Ok, let me chime in as this is something we've been brainstorming about for some time now.
If you have more than one source for an inventory, and you want to allow to collect information (facts) from different sources, and even consider sources that have overlapping information, we need a different solution.
Essentially we want to have inventory scripts that are generic so that they can be reused (instead of being customized per environment).
The idea that we've come up with is that every source has uniquely identifiable information: a hostname, a uuid, a macaddress, (possibly an ipaddress) or even an asset-tag.

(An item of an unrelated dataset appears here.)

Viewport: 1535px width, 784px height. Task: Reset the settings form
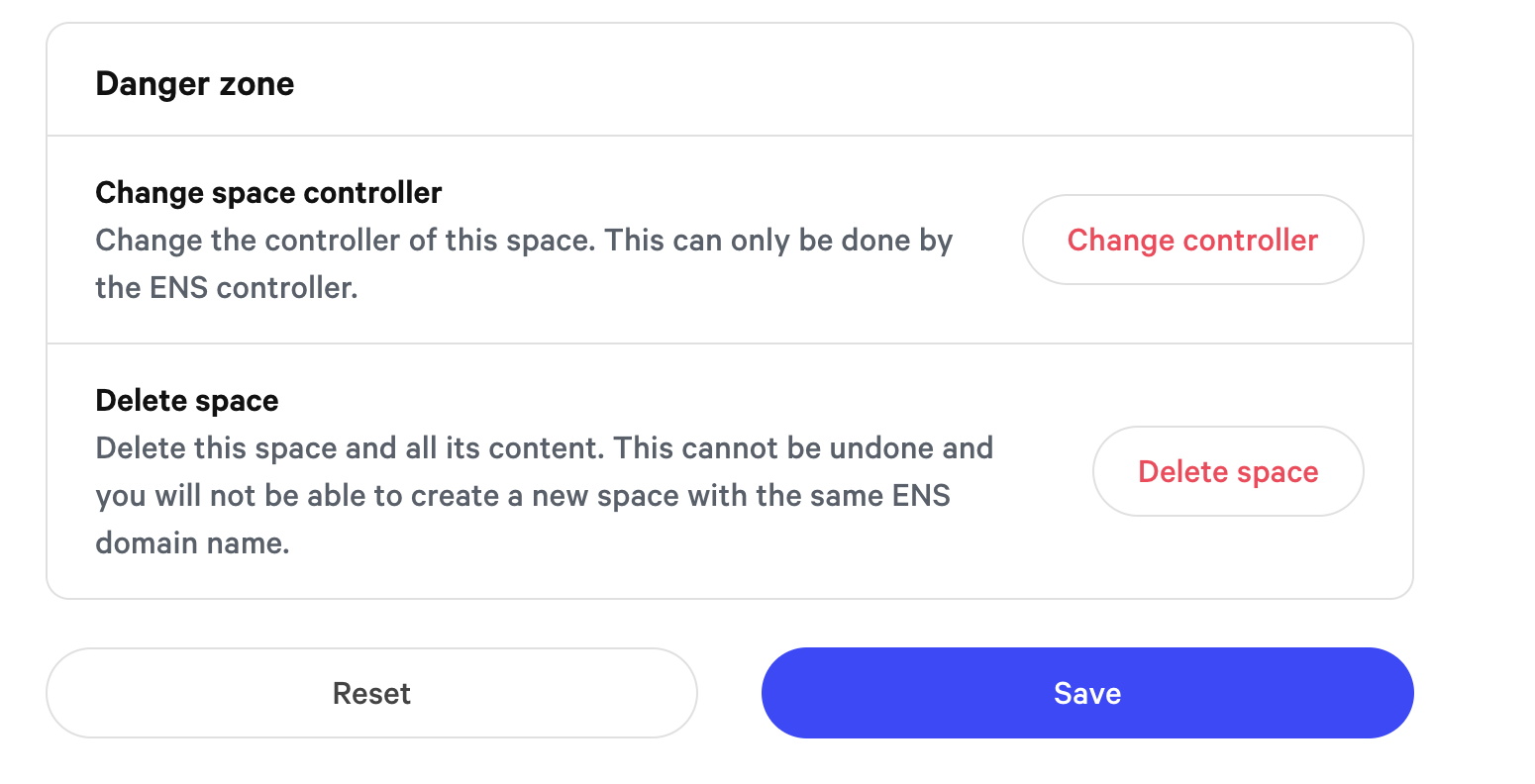click(371, 693)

If different inventory-script gather information of hosts and one of these uniquely identifiable attributes match we can merge the information from these sources and consider the entries to be from the same machine.
This would work for various existing inventories in companies:
- Asset database
- CMDB
- Cobbler
- Public/Private cloud(s)
- VMWare vSphere cluster(s)
- RHEV manager(s)
- Red Hat Network
- Network inventory information
- DNS
- System information
- HP iLO interfaces (sort of)
And by merging, we have a single inventory for everything.

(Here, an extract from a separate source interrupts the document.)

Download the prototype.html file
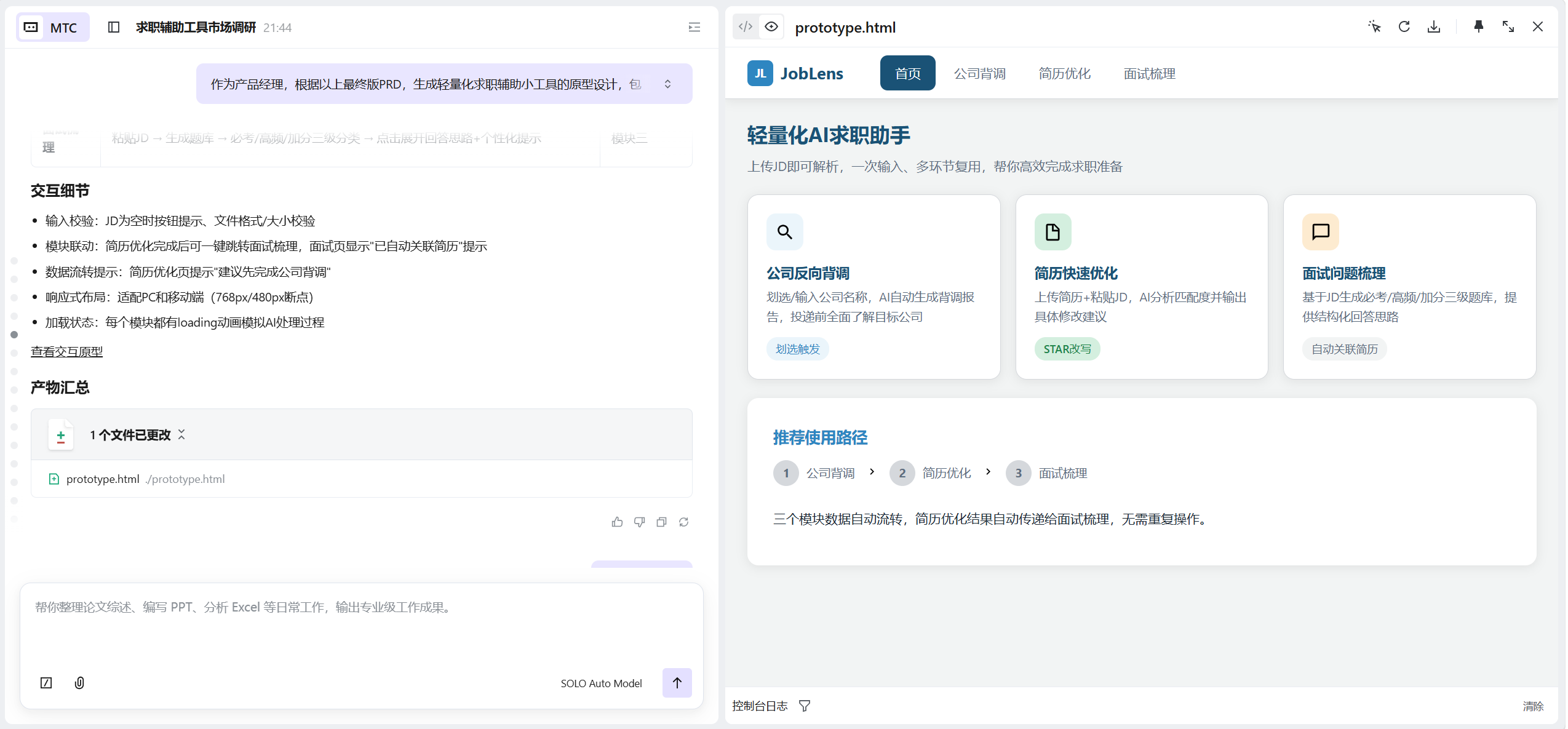1568x729 pixels. tap(1433, 26)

(But it may not be sufficient for facts that are stored per host in a separate location like HP iLO where each iLO 'device' is unique to one system.)
If we can gather most (if not all) facts from different sources in a single phase, we're not there yet. We still lack groups, which is another part of the current inventory that is very specific to invididual users. However, most (if not all) groups are determined by facts.
Besides, chances are you don't need one-dimensional groups, but you like to group based on more than one facts (e.g. configure facts based on location, environment _and_ tier). Currently this requires modifying the inventory script to make it do what you need, which makes those customized inventory scripts not generally useful.
However if we can describe (in a yaml file) how groups needs to be set based on facts in a second phase (after the merge), we abstracted this part out of the scripts too. And this could include multi-dimensional groups too (e.g. dc1-prod-tier1), and possibly syntax for unions and intersections to dynamically make your pick based on facts.
Anyway, the above is quite powerful for large to midsize environments and could co-exist with the current host_vars and group_vars for adding Ansible facts in phase1 and phase2.
What would be needed is that each inventory script agrees on a set of server attribute names (especially attributes storing the same value) and conforms to a specific value (e.g. macadresses are lowercase with colons).
If attributes with the same name hold the same value, they are considered equal and are merged (or we could make those attributes configurable), in case there are conflicting attributes in matched hosts we could escalate or decide precedence rules. This is all up for discussion.
And to make this workable, caching will be needed too (which is already the case for some of the existing inventory scripts).